On November 8, 1970, Gey died from pancreatic cancer in Baltimore, Maryland, less than a year after his initial diagnosis. When undergoing an emergency procedure for his cancer, doctors found that the cancer had spread to his lymph nodes, lungs and heart, thus making his cancer inoperable. Gey traveled to New York City to enroll himself in an experimental chemotherapy trial. He wanted doctors to try to cut out a piece of the cancer in his pancreas to grow a new cell line for cancer research. The doctors, however, found the cancer had spread to so many organs that it was too dangerous to remove any for research purposes. Gey was "furious" upon learning of this.

==Legacy==
Gey is credited for creating the roller drum, which was essential for the development of the HeLa cell line. This machine was one of the first to help nurture cell cultures. The roller drum consisted of various holes where tissues and their appropriate growth substances were all located. The drum spun in order to mix the substances and once an hour allow the cultures to be exposed to the environment until the drum rolled again and rebathed the cells in liquid.

Gey is also noted to be one of the first to document cell division and growth on film. He devised a time lapse camera that stood twelve feet, built out of spare parts from a nearby junkyard, with a temperature controlled incubator.
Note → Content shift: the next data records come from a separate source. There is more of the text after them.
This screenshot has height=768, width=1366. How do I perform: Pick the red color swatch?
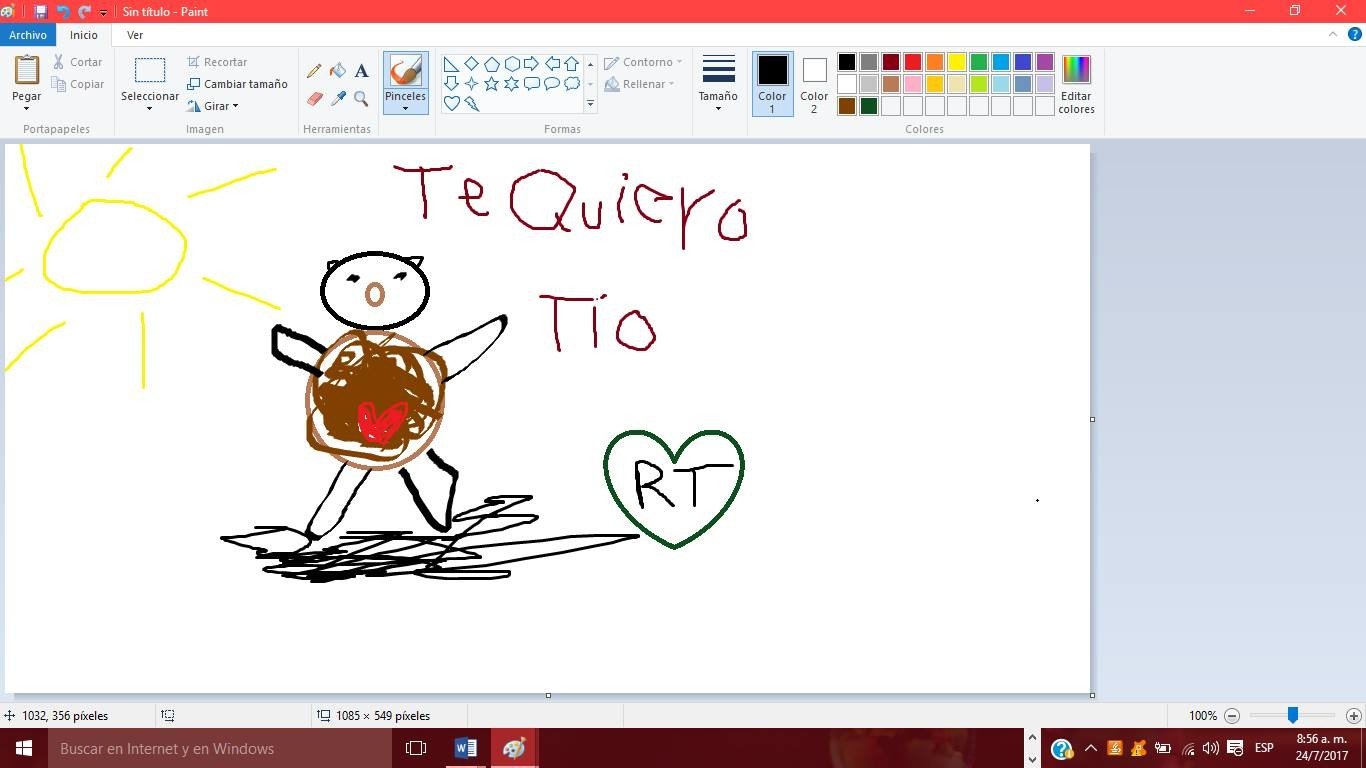click(912, 62)
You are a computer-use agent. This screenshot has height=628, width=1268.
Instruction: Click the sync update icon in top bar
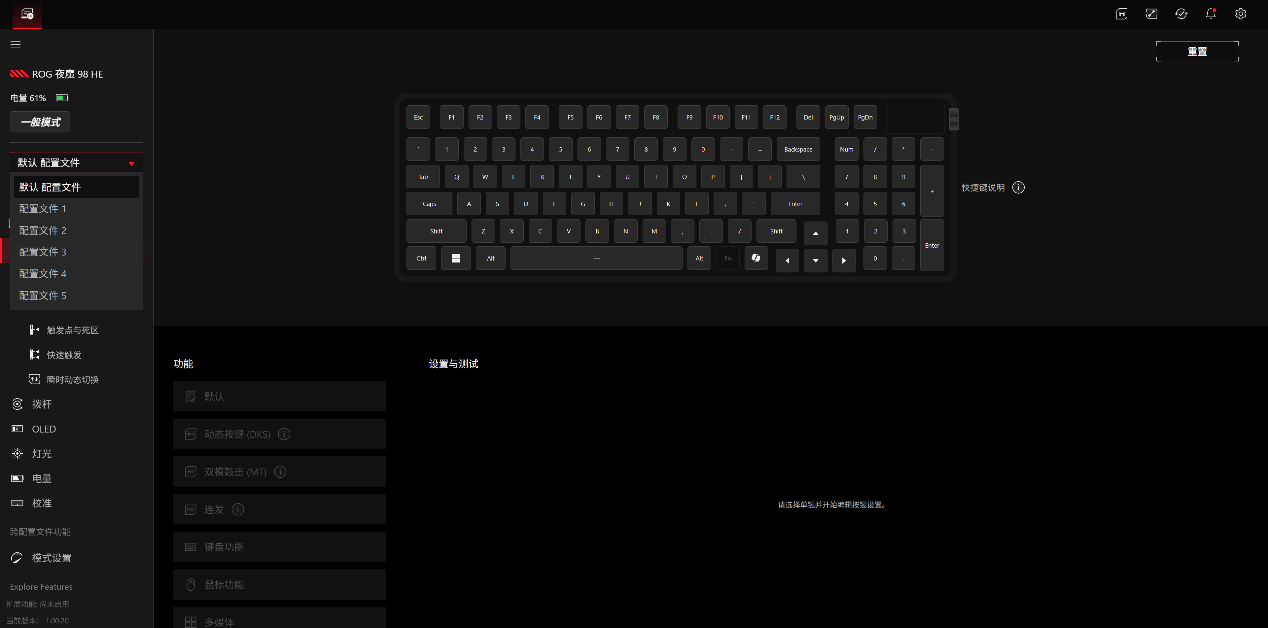1181,14
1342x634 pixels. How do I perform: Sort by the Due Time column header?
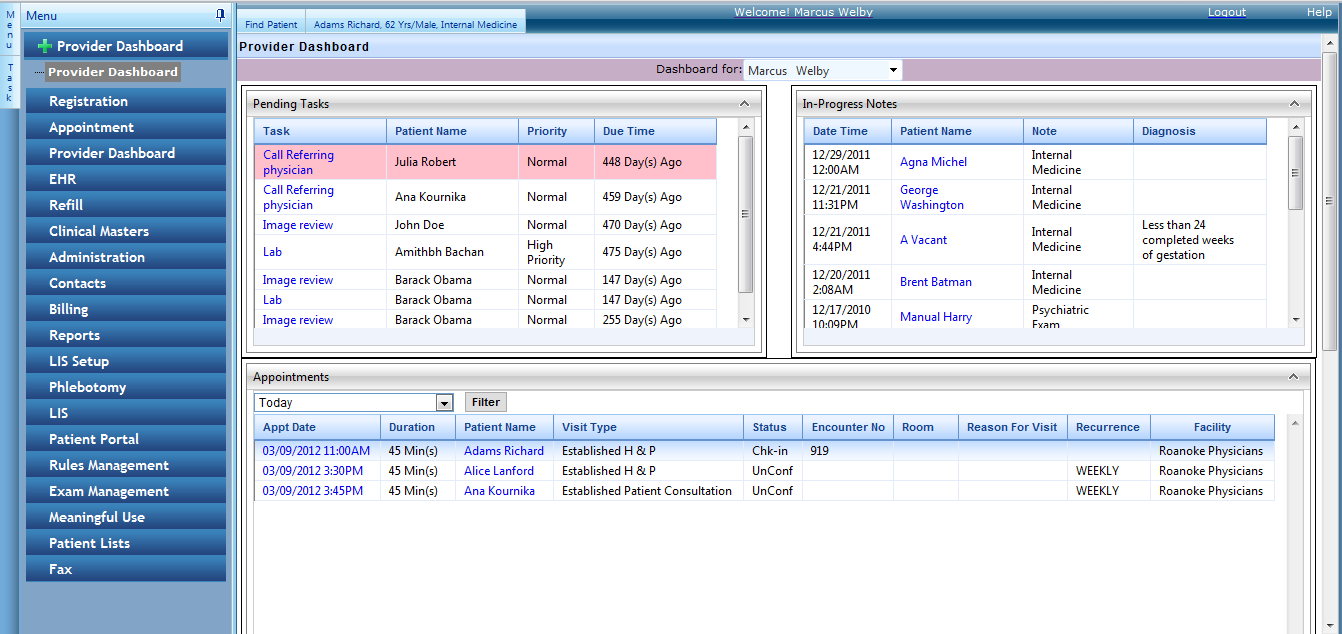628,131
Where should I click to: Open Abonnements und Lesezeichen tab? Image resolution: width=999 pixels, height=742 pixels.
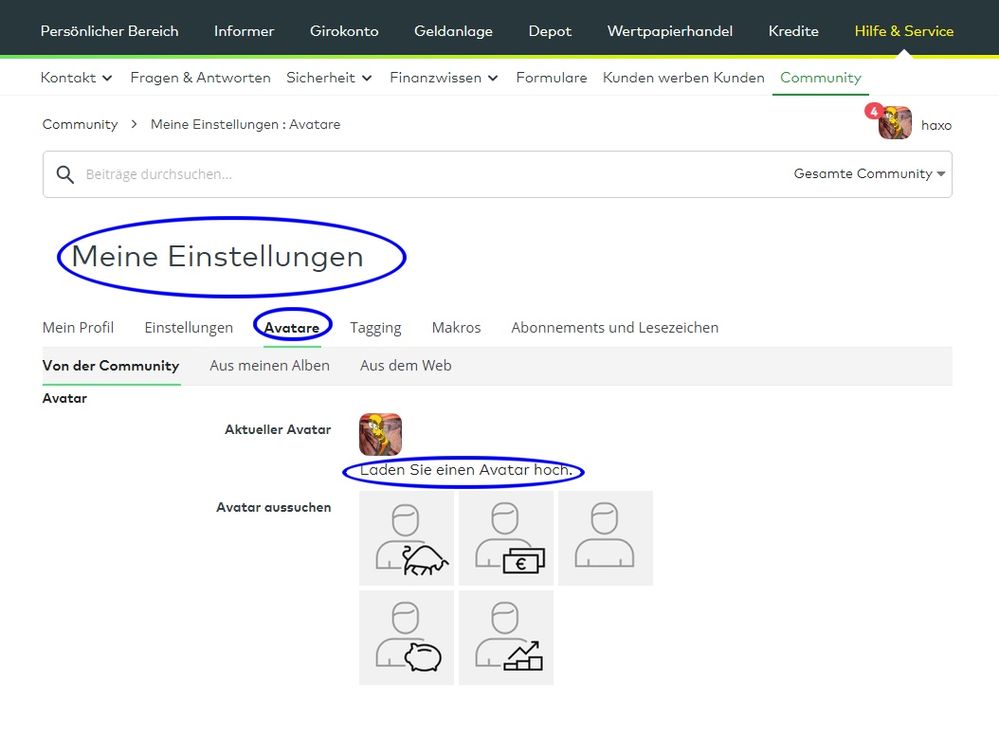click(614, 327)
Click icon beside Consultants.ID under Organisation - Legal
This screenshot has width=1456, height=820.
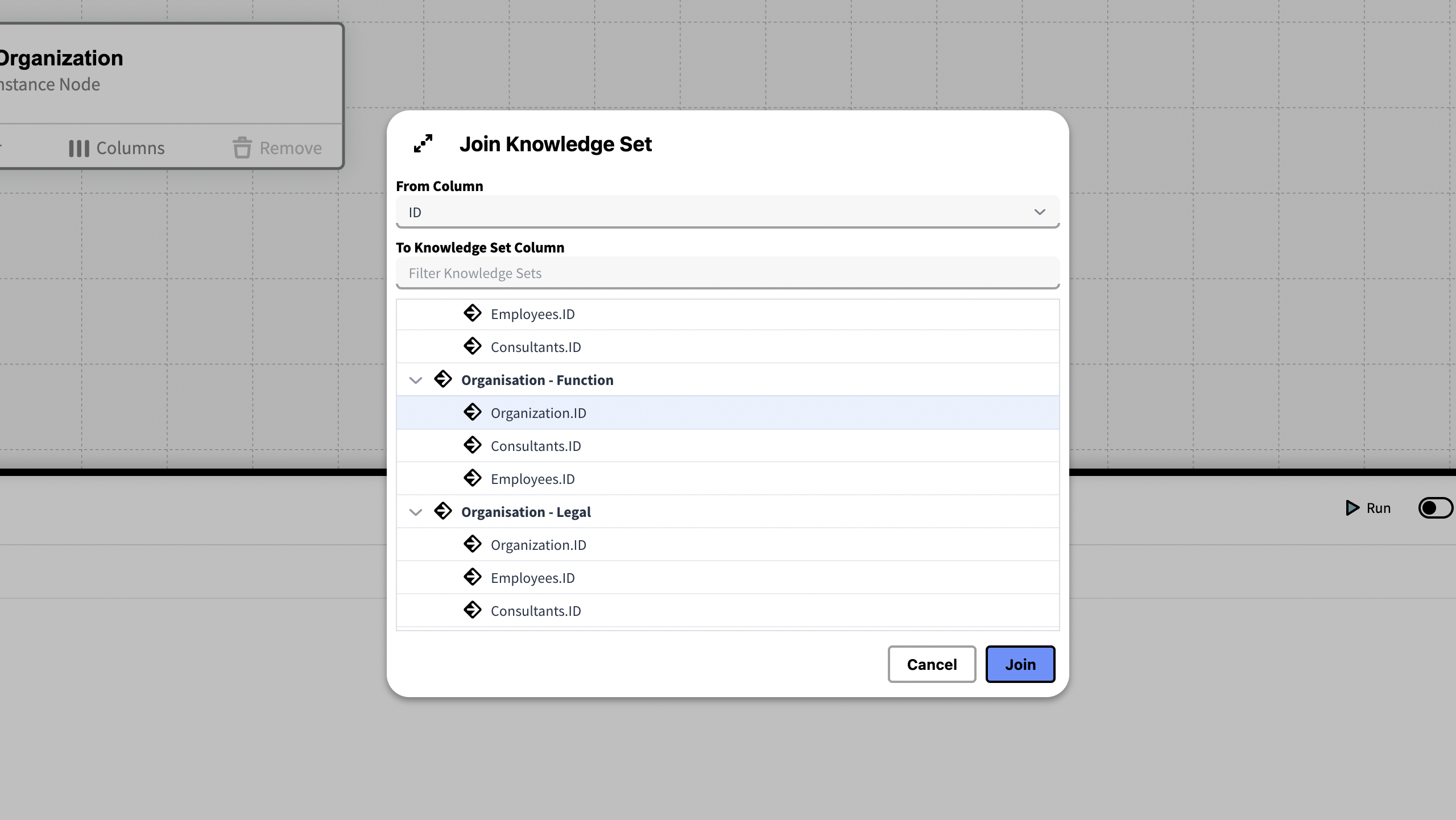(x=473, y=610)
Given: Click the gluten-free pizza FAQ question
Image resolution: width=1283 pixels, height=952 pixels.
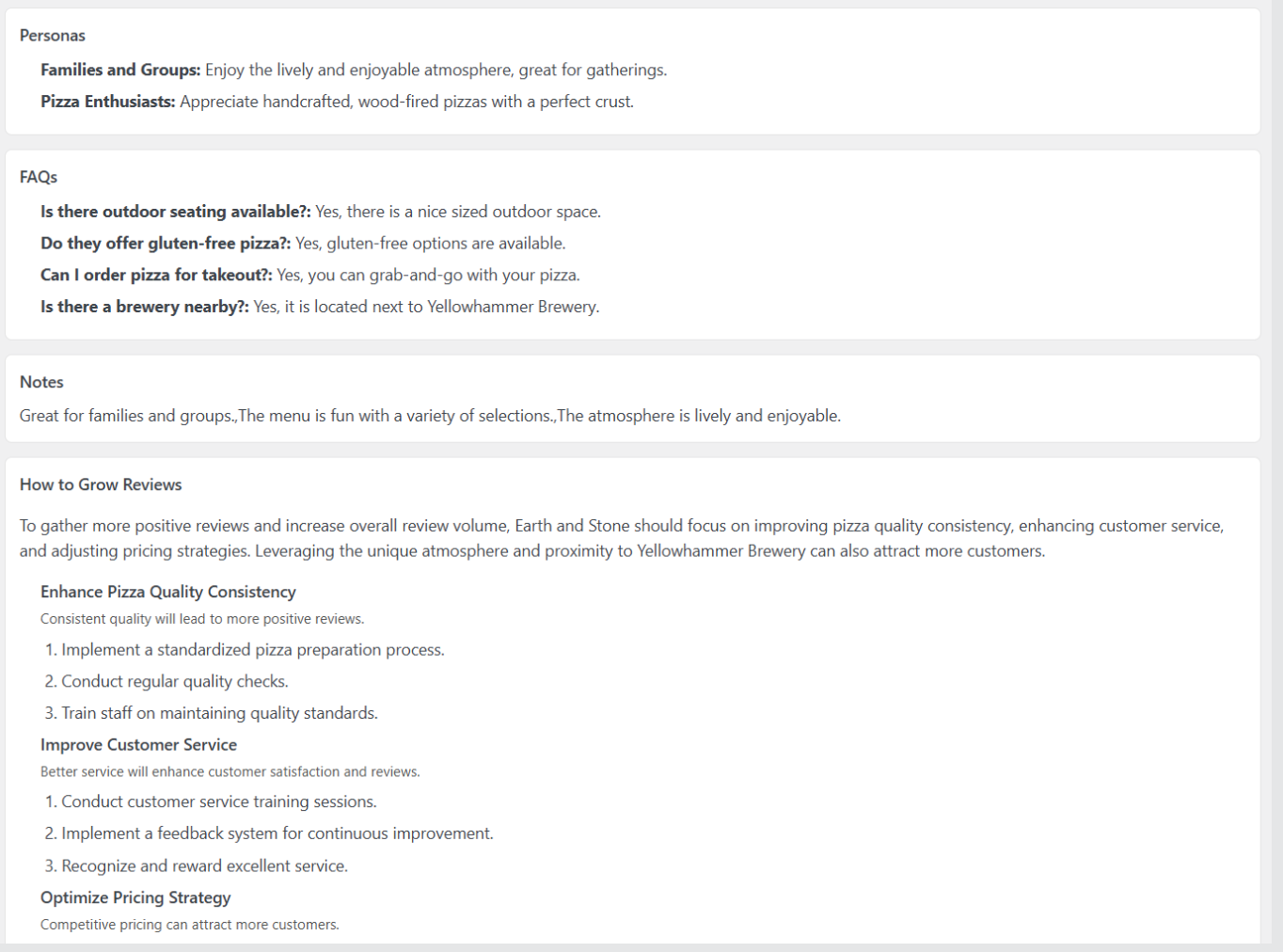Looking at the screenshot, I should [166, 244].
An important legacy Gey left on the scientific world was his teaching. In his lab, the belief was that "the way to kill your cell cultures was by using a sloppy technique". He trained hundreds of researchers around the world in his sterile techniques and introduced the world to cautious studies. Although Gey didn't publish a paper on his invention and use of the roller tube, or patent it before his untimely death, he left a legacy of understanding cancer, and began the foundation from which cancer research and cell culture has grown from.

== Awards and honors ==
In 1954, the Memorial Sloan-Kettering Cancer Center selected Gey to receive the Katherine Burken Judd Award for his contributions to cancer research. He won the Wien Award for Cancer Cytology in 1956.